§ **Try it**
Without omitting anything, retype the data that follows.

[Stored data]
*****
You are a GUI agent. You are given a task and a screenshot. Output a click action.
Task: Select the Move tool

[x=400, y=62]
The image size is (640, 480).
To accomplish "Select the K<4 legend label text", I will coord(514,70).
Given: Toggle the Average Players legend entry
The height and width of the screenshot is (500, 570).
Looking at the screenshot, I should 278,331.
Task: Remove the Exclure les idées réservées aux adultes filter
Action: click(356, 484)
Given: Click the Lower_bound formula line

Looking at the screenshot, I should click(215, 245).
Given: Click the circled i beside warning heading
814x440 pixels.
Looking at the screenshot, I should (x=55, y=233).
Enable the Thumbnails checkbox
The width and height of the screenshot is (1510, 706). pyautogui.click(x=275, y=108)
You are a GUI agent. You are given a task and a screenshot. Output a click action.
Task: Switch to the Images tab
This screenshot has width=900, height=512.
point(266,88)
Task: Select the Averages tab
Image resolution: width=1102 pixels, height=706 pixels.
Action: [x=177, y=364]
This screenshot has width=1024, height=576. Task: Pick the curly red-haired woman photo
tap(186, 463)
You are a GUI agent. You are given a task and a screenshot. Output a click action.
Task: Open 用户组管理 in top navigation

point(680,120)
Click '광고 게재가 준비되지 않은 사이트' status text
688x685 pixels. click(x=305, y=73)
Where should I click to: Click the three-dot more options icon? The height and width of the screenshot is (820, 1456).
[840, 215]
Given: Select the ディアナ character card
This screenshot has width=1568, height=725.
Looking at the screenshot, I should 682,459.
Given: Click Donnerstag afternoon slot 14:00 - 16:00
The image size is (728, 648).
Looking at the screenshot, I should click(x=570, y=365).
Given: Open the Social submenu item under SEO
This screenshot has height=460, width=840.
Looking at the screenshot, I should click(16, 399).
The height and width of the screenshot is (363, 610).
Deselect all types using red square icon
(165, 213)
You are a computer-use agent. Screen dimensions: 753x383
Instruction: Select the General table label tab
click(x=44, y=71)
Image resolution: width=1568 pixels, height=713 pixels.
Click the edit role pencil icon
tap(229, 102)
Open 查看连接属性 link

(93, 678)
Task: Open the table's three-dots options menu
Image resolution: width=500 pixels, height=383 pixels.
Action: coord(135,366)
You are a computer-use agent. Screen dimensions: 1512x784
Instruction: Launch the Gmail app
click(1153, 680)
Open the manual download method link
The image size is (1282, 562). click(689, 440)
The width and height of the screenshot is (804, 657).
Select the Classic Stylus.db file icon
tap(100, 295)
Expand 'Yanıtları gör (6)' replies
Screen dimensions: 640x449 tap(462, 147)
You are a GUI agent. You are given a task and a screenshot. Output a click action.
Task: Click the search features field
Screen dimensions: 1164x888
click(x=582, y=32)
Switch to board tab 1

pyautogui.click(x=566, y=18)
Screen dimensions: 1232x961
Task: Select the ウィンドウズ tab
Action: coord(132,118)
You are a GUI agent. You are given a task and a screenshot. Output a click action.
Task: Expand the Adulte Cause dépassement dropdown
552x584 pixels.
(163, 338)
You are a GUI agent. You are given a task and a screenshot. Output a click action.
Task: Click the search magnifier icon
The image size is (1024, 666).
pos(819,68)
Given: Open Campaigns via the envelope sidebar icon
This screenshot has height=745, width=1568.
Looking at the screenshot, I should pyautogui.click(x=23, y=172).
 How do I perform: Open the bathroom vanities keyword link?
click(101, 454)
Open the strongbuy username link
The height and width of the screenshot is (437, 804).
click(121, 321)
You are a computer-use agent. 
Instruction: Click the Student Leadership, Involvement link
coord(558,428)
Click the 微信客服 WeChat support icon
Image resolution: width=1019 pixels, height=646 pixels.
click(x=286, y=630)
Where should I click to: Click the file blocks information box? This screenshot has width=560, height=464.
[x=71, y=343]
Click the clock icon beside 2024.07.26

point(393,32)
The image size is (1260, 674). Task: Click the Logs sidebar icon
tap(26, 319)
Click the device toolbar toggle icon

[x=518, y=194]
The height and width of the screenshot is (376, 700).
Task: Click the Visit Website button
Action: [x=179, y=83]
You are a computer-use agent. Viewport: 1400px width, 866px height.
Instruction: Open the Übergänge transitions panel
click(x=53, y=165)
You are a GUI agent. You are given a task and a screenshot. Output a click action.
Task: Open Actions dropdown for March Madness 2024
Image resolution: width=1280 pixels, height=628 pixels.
*****
§ **Exercise output**
You are a GUI agent. You are given a task and a screenshot. Output a click action.
Task: Select the Move tool

[x=400, y=62]
The image size is (640, 480).
To accomplish "Select the K<4 legend label text", I will coord(514,70).
Given: Toggle the Average Players legend entry
The height and width of the screenshot is (500, 570).
Looking at the screenshot, I should 278,331.
Task: Remove the Exclure les idées réservées aux adultes filter
Action: click(356, 484)
Given: Click the Lower_bound formula line

Looking at the screenshot, I should click(215, 245).
Given: Click the circled i beside warning heading
814x440 pixels.
Looking at the screenshot, I should (x=55, y=233).
Enable the Thumbnails checkbox
The width and height of the screenshot is (1510, 706). pyautogui.click(x=275, y=108)
You are a GUI agent. You are given a task and a screenshot. Output a click action.
Task: Switch to the Images tab
This screenshot has width=900, height=512.
point(266,88)
Task: Select the Averages tab
Image resolution: width=1102 pixels, height=706 pixels.
Action: [x=177, y=364]
This screenshot has width=1024, height=576. Task: Pick the curly red-haired woman photo
tap(186, 463)
You are a GUI agent. You are given a task and a screenshot. Output a click action.
Task: Open 用户组管理 in top navigation

point(680,120)
Click '광고 게재가 준비되지 않은 사이트' status text
688x685 pixels. click(x=305, y=73)
Where should I click to: Click the three-dot more options icon? The height and width of the screenshot is (820, 1456).
[840, 215]
Given: Select the ディアナ character card
This screenshot has width=1568, height=725.
Looking at the screenshot, I should 682,459.
Given: Click Donnerstag afternoon slot 14:00 - 16:00
The image size is (728, 648).
Looking at the screenshot, I should click(x=570, y=365).
Given: Open the Social submenu item under SEO
This screenshot has height=460, width=840.
Looking at the screenshot, I should click(16, 399).
The height and width of the screenshot is (363, 610).
Deselect all types using red square icon
(165, 213)
You are a computer-use agent. Screen dimensions: 753x383
Instruction: Select the General table label tab
click(x=44, y=71)
Image resolution: width=1568 pixels, height=713 pixels.
Click the edit role pencil icon
tap(229, 102)
Open 查看连接属性 link

(93, 678)
Task: Open the table's three-dots options menu
Image resolution: width=500 pixels, height=383 pixels.
Action: coord(135,366)
You are a computer-use agent. Screen dimensions: 1512x784
Instruction: Launch the Gmail app
click(1153, 680)
Open the manual download method link
The image size is (1282, 562). click(689, 440)
The width and height of the screenshot is (804, 657).
Select the Classic Stylus.db file icon
tap(100, 295)
Expand 'Yanıtları gör (6)' replies
Screen dimensions: 640x449 tap(462, 147)
You are a GUI agent. You are given a task and a screenshot. Output a click action.
Task: Click the search features field
Screen dimensions: 1164x888
click(x=582, y=32)
Switch to board tab 1

pyautogui.click(x=566, y=18)
Screen dimensions: 1232x961
Task: Select the ウィンドウズ tab
Action: coord(132,118)
You are a GUI agent. You are given a task and a screenshot. Output a click action.
Task: Expand the Adulte Cause dépassement dropdown
552x584 pixels.
(163, 338)
You are a GUI agent. You are given a task and a screenshot. Output a click action.
Task: Click the search magnifier icon
The image size is (1024, 666).
pos(819,68)
Given: Open Campaigns via the envelope sidebar icon
This screenshot has height=745, width=1568.
Looking at the screenshot, I should pyautogui.click(x=23, y=172).
 How do I perform: Open the bathroom vanities keyword link?
click(101, 454)
Open the strongbuy username link
The height and width of the screenshot is (437, 804).
click(121, 321)
You are a computer-use agent. 
Instruction: Click the Student Leadership, Involvement link
coord(558,428)
Click the 微信客服 WeChat support icon
Image resolution: width=1019 pixels, height=646 pixels.
click(x=286, y=630)
Where should I click to: Click the file blocks information box? This screenshot has width=560, height=464.
[x=71, y=343]
Click the clock icon beside 2024.07.26

point(393,32)
The image size is (1260, 674). Task: Click the Logs sidebar icon
tap(26, 319)
Click the device toolbar toggle icon

[x=518, y=194]
The height and width of the screenshot is (376, 700).
Task: Click the Visit Website button
Action: [x=179, y=83]
You are a computer-use agent. Viewport: 1400px width, 866px height.
Instruction: Open the Übergänge transitions panel
click(x=53, y=165)
You are a GUI agent. You are given a task and a screenshot. Output a click action.
Task: Open Actions dropdown for March Madness 2024
Image resolution: width=1280 pixels, height=628 pixels.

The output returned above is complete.